** Start of Article **

# Bachmann 55 Ton 3 Truck Shay - Questions



## Tom Bray (Jan 20, 2009)

There seems to be a common problem with the Bachmann Spectrum Shays, they come with a DVD but no real owners manual. Anyway, I have some questions about it:
- routing the wires to the water tender - should the wires go over or under the coupling that connects the engine to the tender?
- there are two people included with the Shay, both seem to be set up to lean out the "port" side window, one standing, the other sitting. What is usually done with these?
- Related to the people, it appears that to place them in the cab I need to take the roof off. It appears from the parts drawing that there are 4 screws holding the roof on, is that all I need to do to remove the roof?
- All the little parts that came with it. Are there recommended locations for these or is it really up to the individual to figure out where they should go? 

Lubrication: 
- the DVD makes a big deal about lubricating the mechanism. The DVD also says don't take the trucks apart. But when they show lubricating the bearings in the trucks the oiler ends up going into places not accessible from the lubrication port. Any suggestions?
- The DVD also talks about oiling the axle bearing by going between the truck frame and the wheels - is there an oiler that thin enough to do this?
- Finally related to oiling, what is this "conductive" oil to help with the electrical contacts? Oil sounds good but not on the tires as they showed in the video , maybe a little oil to help with the contacts with the wheels but I'll bet any oil on the axles will find its way onto the wheels.
- Do most people use the Bachmann recommended lubrication or are the Woodland Scenics or LGB stuff just as good? 
- I also noticed the the DVD seems to lubricate some components with an oil and then come back with grease, is this really necessary?

DCC:
The schematic (I really wish they would put a real schematic diagram, not some picture) shows that it is DCC ready. Who's DCC controllers are suited to being used without major modifications? I would like to use a Zimo one since I have all the tools to customize the sounds and they seem to be a pretty good controller. What would be required to use one of these?
The other thing is that I have a single connector with the two cables going between the tender and the engine. This connector is a royal pain to disconnect at the end of the day. Any suggestions on this? 

Tom


----------



## chuck n (Jan 2, 2008)

Tom, I have a Bachmann 2-truck shay and I had the same problem. I couldn't get the gear lub into the gears from the plugs. I was having the Connie rebuilt by Barry ( Barry's Big Trains) and commented about my lub problem. He suggested taking off the bottom plate to get the grease into the gears. I did and didn't have any problems.

In my case I put the shovel in the hand of the standing man and glued him to the deck.

Chuck


----------



## TonyWalsham (Jan 2, 2008)

Continually inserting and removing the loco to tender plug will eventually break the wires in the plug. 
Put a generous smear of non metallic silicone cement around the wires where they go in the plug. When set, the silicone will remain flexible and provide strain relief for the wires and make them last longer.


----------



## Tom Bray (Jan 20, 2009)

Good idea for the silicone but I will need to find some that is rated for electrical contacts. In case there is any question, if the silicone smells sour (vinegarish) it is corrosive to electrical contacts.


----------



## TonyWalsham (Jan 2, 2008)

Good tip on the silicone.

** End of Article **
** Start of Supplied information **

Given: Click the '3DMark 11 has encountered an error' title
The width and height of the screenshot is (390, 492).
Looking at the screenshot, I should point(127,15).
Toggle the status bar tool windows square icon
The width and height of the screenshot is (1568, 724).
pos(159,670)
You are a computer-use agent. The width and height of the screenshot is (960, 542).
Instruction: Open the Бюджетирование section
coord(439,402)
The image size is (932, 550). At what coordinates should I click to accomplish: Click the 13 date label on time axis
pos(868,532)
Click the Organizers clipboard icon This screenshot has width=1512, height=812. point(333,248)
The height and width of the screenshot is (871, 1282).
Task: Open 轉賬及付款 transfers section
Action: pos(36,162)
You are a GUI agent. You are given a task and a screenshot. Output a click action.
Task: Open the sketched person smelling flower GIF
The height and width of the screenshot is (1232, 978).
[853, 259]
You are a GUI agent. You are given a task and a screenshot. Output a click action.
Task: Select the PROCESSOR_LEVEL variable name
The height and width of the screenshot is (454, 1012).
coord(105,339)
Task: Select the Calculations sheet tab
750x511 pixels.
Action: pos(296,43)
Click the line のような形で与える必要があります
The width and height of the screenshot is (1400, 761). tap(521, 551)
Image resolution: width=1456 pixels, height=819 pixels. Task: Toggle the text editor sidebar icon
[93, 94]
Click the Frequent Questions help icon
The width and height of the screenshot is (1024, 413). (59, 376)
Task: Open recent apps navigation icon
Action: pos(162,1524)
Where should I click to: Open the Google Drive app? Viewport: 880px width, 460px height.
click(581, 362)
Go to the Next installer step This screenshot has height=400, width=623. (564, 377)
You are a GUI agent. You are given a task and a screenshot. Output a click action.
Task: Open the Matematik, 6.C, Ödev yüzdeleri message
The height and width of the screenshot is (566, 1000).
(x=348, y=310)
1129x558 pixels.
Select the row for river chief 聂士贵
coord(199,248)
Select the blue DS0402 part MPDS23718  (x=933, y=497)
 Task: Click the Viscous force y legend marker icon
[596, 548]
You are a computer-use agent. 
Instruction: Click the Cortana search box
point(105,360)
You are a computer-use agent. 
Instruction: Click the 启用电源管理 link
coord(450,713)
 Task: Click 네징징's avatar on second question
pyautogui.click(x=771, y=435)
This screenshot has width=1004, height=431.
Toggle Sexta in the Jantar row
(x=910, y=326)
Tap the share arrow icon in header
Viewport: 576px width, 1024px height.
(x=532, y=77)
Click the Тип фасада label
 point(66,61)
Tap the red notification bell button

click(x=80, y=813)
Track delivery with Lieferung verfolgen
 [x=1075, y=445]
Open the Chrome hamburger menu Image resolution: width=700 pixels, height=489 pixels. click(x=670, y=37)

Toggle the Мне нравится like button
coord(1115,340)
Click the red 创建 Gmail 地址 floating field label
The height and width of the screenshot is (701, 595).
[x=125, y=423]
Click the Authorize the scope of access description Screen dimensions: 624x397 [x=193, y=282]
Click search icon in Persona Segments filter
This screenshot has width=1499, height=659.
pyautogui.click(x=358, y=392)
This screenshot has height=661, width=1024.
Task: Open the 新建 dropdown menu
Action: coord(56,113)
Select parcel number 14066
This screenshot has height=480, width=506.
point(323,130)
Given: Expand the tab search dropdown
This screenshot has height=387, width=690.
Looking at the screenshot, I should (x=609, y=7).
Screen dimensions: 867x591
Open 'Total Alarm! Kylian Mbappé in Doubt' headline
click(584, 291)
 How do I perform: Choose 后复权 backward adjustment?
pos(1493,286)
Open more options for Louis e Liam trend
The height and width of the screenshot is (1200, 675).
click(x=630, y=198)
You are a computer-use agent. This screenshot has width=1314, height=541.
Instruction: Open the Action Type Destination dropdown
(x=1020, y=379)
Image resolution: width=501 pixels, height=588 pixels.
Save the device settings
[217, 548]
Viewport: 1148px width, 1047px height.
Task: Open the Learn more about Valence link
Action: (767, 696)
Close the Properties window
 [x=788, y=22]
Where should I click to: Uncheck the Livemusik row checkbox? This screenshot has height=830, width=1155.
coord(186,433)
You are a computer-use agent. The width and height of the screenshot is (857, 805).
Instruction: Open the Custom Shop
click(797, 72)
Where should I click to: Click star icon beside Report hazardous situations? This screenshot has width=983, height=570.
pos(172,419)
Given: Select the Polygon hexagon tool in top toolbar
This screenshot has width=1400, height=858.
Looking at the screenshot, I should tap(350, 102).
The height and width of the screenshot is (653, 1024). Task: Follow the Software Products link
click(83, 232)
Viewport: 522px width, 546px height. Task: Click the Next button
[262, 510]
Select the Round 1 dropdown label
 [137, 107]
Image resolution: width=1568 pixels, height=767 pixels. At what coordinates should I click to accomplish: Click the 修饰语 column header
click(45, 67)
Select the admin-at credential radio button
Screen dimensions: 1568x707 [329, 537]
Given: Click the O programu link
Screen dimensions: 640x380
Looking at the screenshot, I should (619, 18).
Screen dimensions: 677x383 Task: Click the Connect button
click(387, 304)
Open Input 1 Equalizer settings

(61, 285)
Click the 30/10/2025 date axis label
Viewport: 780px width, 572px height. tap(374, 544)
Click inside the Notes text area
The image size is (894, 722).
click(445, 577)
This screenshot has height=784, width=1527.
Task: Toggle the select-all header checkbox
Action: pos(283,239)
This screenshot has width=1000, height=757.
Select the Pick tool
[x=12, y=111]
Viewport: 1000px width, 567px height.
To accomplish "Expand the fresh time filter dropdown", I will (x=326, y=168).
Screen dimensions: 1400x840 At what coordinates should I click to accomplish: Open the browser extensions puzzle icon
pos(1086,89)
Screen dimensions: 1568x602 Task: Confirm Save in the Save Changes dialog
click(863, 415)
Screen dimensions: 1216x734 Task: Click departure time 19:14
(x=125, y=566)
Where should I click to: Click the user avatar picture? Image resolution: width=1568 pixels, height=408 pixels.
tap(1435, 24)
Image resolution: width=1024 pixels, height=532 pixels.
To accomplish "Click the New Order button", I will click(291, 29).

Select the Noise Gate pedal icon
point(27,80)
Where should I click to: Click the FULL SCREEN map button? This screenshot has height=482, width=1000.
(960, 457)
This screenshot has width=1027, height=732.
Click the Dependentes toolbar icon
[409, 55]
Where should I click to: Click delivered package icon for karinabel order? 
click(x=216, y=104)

** End of Supplied information **

Work to complete →
In the forum thread on the Bachmann Shay, what does it mean if silicone smells sour? Answer using only the forum thread on the Bachmann Shay.

Problem solution →
It means the silicone is corrosive to electrical contacts.